Prof Zeman tells the BBC: "People who have contacted us say they are really delighted that this has been recognised and has been given a name, because they have been trying to explain to people for years that there is this oddity that they find hard to convey to others." How we imagine is clearly very subjective - one person's vivid scene could be another's grainy picture. But Prof Zeman is certain that aphantasia is real. People often report being able to dream in pictures, and there have been reported cases of people losing the ability to think in images after a brain injury.

He is adamant that aphantasia is "not a disorder" and says it may affect up to one in 50 people. But he adds: "I think it makes quite an important difference to their experience of life because many of us spend our lives with imagery hovering somewhere in the mind's eye which we inspect from time to time, it's a variability of human experience."

 

Phân tích từ vựng mới:

  • Spring /sprɪŋ/ (v): to appear suddenly (hiện ra ngay lập tức)

Example: "Where did you spring from? - I didn't see you come in!"

  • Conjure /ˈkʌn.dʒɚ/ (v): to make something appear by magic, or as if by magic (làm trò ảo thuật)

Example: His words conjured images of far-away action.

  • Aphantasia /ˌeɪ.fænˈteɪ.zi.ə/ (n): a medical condition in which a person is not able to form an image in their mind of things or people that are not actually present (là một bệnh rối loạn mà một người không thể hình dung nổi bất cứ hình ảnh gì trong đầu)
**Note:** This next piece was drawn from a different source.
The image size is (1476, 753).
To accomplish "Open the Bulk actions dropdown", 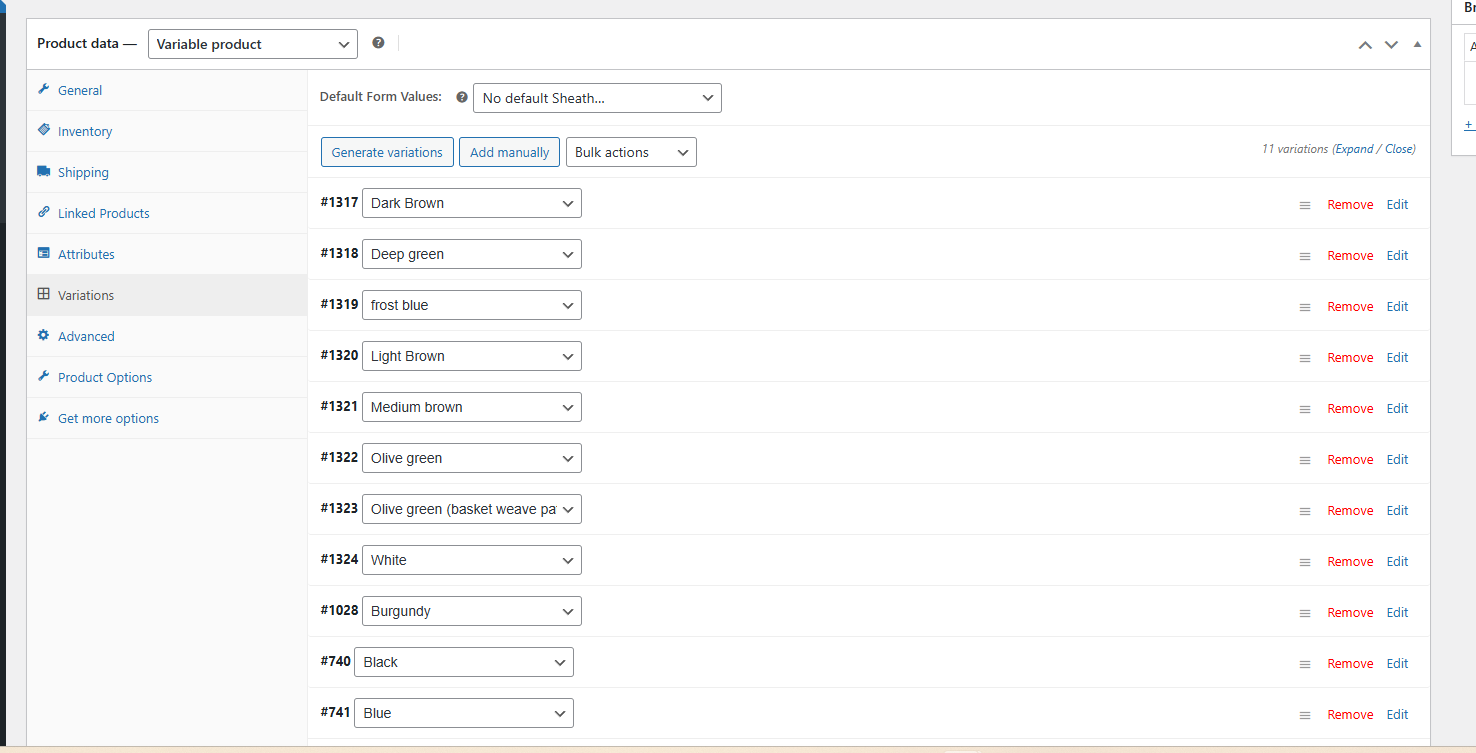I will coord(630,152).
Example: Some people find it impossible to imagine a friend's face or their own apartment - a phenomenon named aphantasia.

  • Brunette  /bruˈnet/ (n): a white woman or girl with dark hair (cô gái da trắng với mái tóc màu nâu đậm)

  • Reminisce /ˌrem.əˈnɪs/ (v): to talk or write about past experiences that you remember with pleasure (hồi tưởng, nhớ lại)

            Example: Grandpa likes to reminisce about his years in the navy.

  • Distraught  /dɪˈstrɑːt/ (adj): extremely worried, nervous, or upset (cực kỳ lo sợ)

Example: We were all distraught over the loss of our homes in the flood.

  • Leap /liːp/ (v): to make a large jump or sudden movement, usually from one place to another (hiện ra ngay)

Example: Mr Davies leaped in to explain.

  • Perilously  /ˈper.əl.əs.li/ (adv): dangerously, or in a way that can cause problems (nguy hiểm)

Example: Mr McCain sometimes looks perilously near to losing his temper.

  • Chandelier /ˌʃæn.dəˈlɪr/ (n): a decorative light that hangs from the ceiling and has several parts like branches for holding bulbs or, especially in the past, candles (đèn chùm)

Example: A gorgeous crystal chandelier hung in the dining room.

  • Oddity  /ˈɑː.də.t̬i/ (n): someone or something that is strange and unusual (người hoặc điều kỳ lạ, bất thường)

Example: As one of the few women in engineering in the 1950s, she was considered an oddity.

  • Adamant /ˈæd.ə.mənt/ (adj): impossible to persuade, or unwilling to change an opinion or decision (cứng rắn, không thể bị thuyết phục)

Example: I've told her she should stay at home and rest but she's adamant that she's coming.

  • Hover /ˈhʌ.vɚ/ (v): to stay in the air in one place (lảng vảng)

           Example: A helicopter hovered overhead.